Safety and Quality of Life Study of Aflibercept in Patients With Metastatic Colorectal Cancer Previously Treated With an Oxaliplatin-Based Regimen

• Number of participants reporting adverse events [ Time Frame: Up to 30 days after the end of treatment ] [ Designated as safety issue: Yes ]
• Number of participants reporting laboratory abnormalities [ Time Frame: Up to 30 days after the end of treatment ] [ Designated as safety issue: Yes ]

Primary Objective:

To provide metastatic colorectal cancer patients with access to aflibercept and to document the overall safety in these patients

Secondary Objective:

To document the Health-Related Quality of Life of aflibercept in this patient population

Each patient will be treated until disease progression, unacceptable toxicity, death, Investigator's decision or patient's refusal for further treatment (whichever comes first). Patients will be followed-up during study treatment and for at least 30 days after last administration.

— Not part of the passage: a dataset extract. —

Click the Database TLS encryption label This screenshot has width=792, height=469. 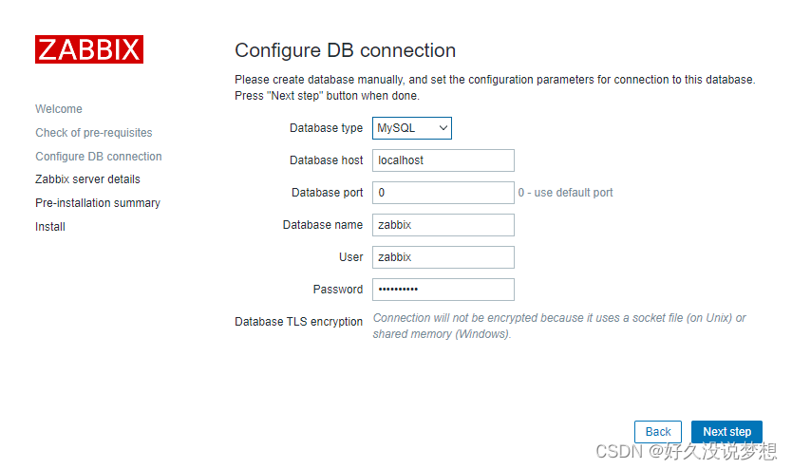(298, 322)
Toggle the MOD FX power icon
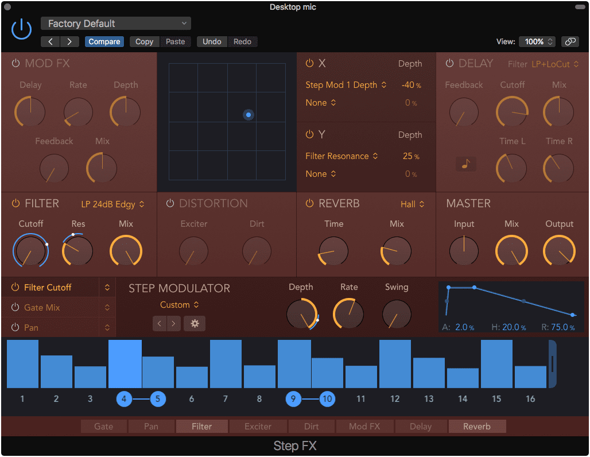This screenshot has height=457, width=590. tap(14, 63)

• Drug: AFLIBERCEPT AVE0005
  Pharmaceutical form:Concentrate for solution for infusion Route of administration: intravenous
• Drug: FOLFIRI
  irinotecan, 5-FU and leucovorin

Inclusion criteria :

• Histologically or cytologically proven adenocarcinoma of the colon or rectum
• Metastatic disease
• Eastern Cooperative Oncology Group performance status 0-1
• One and only one prior chemotherapeutic regimen for metastatic disease. This prior chemotherapy must be an oxaliplatin containing regimen. Patients must have progressed during or after the oxaliplatin based chemotherapy. Patients relapsed within 6 months of completion of oxaliplatin adjuvant chemotherapy are eligible.

Exclusion criteria:

• Prior therapy with irinotecan
• Inadequate bone marrow, liver and renal function: neutrophils < 1.5x109/L, platelets < 100x109/L, hemoglobin < 9.0 g/dL, total bilirubin >1.5 x upper normal limit (ULN), transaminases >3 x ULN (unless liver metastasis are present), alkaline phosphatase >3 x ULN (unless liver metastasis are present), serum creatinine > 1.5 x ULN.
• Less than 4 weeks from prior radiotherapy, prior chemotherapy, prior major surgery (or until the surgical wound is fully healed).
• Treatment with any investigational drug within the prior 30 days.
• Treatment with concomitant anticonvulsivant agents that are CYP3A4 inducers (phenytoin, phenobarbital, carbamazepine), unless discontinued >7 days.
• History of brain metastases, uncontrolled spinal cord compression, or carcinomatous meningitis or new evidence of brain or leptomeningeal disease.
• Prior malignancy (other than colorectal) including prior malignancy from which the patient has been disease free for < 5 years (except adequately treated basal or squamous cell skin cancer or carcinoma in situ of the cervix).
• Any of the following within 6 months prior to study inclusion: myocardial infarction, severe/unstable angina pectoris, coronary/peripheral artery bypass graft, severe congestive heart failure, stroke or transient ischemic attack.
• Any of the following within 3 months prior study inclusion: severe gastrointestinal bleeding/hemorrhage, treatment resistant peptic ulcer disease, erosive oesophagitis or gastritis, infectious or inflammatory bowel disease, diverticulitis, pulmonary embolism or other uncontrolled thromboembolic event.
• Occurrence of deep vein thrombosis within 4 weeks, prior to study inclusion.
• Known dihydropyrimidine dehydrogenase deficiency.
• Predisposing colonic or small bowel disorders in which the symptoms were uncontrolled.
• Prior history of chronic enteropathy, inflammatory enteropathy, chronic diarrhea, unresolved bowel obstruction/sub-obstruction, more than hemicolectomy, extensive small intestine resection with chronic diarrhea.
• Known Gilbert's syndrome.
• Unresolved or unstable toxicity from any prior anti cancer therapy at the time of inclusion.
• History of anaphylaxis or known intolerance to atropine sulphate or loperamide or appropriate antiemetics to be administered in conjunction with FOLFIRI (irinotecan, 5-Fluorouracil, leucovorin).
• Severe acute or chronic medical condition, which could impair the ability of the patient to participate to the study.
• Urine protein-creatinine ratio (UPCR) >1 on morning spot urinalysis or proteinuria > 500 mg/24-h.
• Uncontrolled hypertension within 3 months prior to study inclusion.
• Patients on anticoagulant therapy with unstable dose of warfarin and/or having an out-of-therapeutic range INR within the 4 weeks prior to study inclusion.
• Evidence of clinically significant bleeding predisposition or underlying coagulopathy, non-healing wound.
• Pregnant or breast-feeding women.
• Patients with reproductive potential who do not agree to use an accepted effective method of contraception.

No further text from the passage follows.